### Exercise
Render the lines below as a JSON list of strings, one string per line, with blank lines omitted.

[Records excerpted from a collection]

--

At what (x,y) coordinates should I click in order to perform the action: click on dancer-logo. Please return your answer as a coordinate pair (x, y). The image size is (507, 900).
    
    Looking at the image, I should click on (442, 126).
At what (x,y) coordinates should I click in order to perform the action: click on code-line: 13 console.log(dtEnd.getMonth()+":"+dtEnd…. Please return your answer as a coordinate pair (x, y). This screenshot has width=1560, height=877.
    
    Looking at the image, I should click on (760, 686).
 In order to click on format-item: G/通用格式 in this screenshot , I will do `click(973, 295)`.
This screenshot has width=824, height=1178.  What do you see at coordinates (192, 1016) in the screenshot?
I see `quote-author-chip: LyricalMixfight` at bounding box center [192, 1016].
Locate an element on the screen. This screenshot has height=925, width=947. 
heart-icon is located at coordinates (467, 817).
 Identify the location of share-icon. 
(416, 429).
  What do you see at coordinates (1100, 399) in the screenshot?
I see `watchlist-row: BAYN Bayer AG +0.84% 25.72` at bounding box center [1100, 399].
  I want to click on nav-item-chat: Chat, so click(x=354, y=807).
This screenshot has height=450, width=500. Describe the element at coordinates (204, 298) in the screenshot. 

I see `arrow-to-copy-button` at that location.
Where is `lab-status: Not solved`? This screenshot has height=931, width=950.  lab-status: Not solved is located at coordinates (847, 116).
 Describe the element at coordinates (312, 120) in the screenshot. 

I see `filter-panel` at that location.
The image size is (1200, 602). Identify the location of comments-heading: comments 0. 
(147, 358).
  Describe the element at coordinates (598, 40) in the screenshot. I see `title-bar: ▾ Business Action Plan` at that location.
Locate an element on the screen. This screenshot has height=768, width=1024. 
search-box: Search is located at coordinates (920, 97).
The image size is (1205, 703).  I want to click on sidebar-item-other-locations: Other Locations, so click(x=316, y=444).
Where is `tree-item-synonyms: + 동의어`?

--

### Task answer
[
  "At what (x,y) coordinates should I click in order to perform the action: click on dancer-logo. Please return your answer as a coordinate pair (x, y). The image size is (507, 900).",
  "    Looking at the image, I should click on (442, 126).",
  "At what (x,y) coordinates should I click in order to perform the action: click on code-line: 13 console.log(dtEnd.getMonth()+\":\"+dtEnd…. Please return your answer as a coordinate pair (x, y). This screenshot has width=1560, height=877.",
  "    Looking at the image, I should click on (760, 686).",
  " In order to click on format-item: G/通用格式 in this screenshot , I will do `click(973, 295)`.",
  "This screenshot has width=824, height=1178.  What do you see at coordinates (192, 1016) in the screenshot?",
  "I see `quote-author-chip: LyricalMixfight` at bounding box center [192, 1016].",
  "Locate an element on the screen. This screenshot has height=925, width=947. ",
  "heart-icon is located at coordinates (467, 817).",
  " Identify the location of share-icon. ",
  "(416, 429).",
  "  What do you see at coordinates (1100, 399) in the screenshot?",
  "I see `watchlist-row: BAYN Bayer AG +0.84% 25.72` at bounding box center [1100, 399].",
  "  I want to click on nav-item-chat: Chat, so click(x=354, y=807).",
  "This screenshot has height=450, width=500. Describe the element at coordinates (204, 298) in the screenshot. ",
  "I see `arrow-to-copy-button` at that location.",
  "Where is `lab-status: Not solved`? This screenshot has height=931, width=950.  lab-status: Not solved is located at coordinates (847, 116).",
  " Describe the element at coordinates (312, 120) in the screenshot. ",
  "I see `filter-panel` at that location.",
  "The image size is (1200, 602). Identify the location of comments-heading: comments 0. ",
  "(147, 358).",
  "  Describe the element at coordinates (598, 40) in the screenshot. I see `title-bar: ▾ Business Action Plan` at that location.",
  "Locate an element on the screen. This screenshot has height=768, width=1024. ",
  "search-box: Search is located at coordinates (920, 97).",
  "The image size is (1205, 703).  I want to click on sidebar-item-other-locations: Other Locations, so click(x=316, y=444).",
  "Where is `tree-item-synonyms: + 동의어`?"
]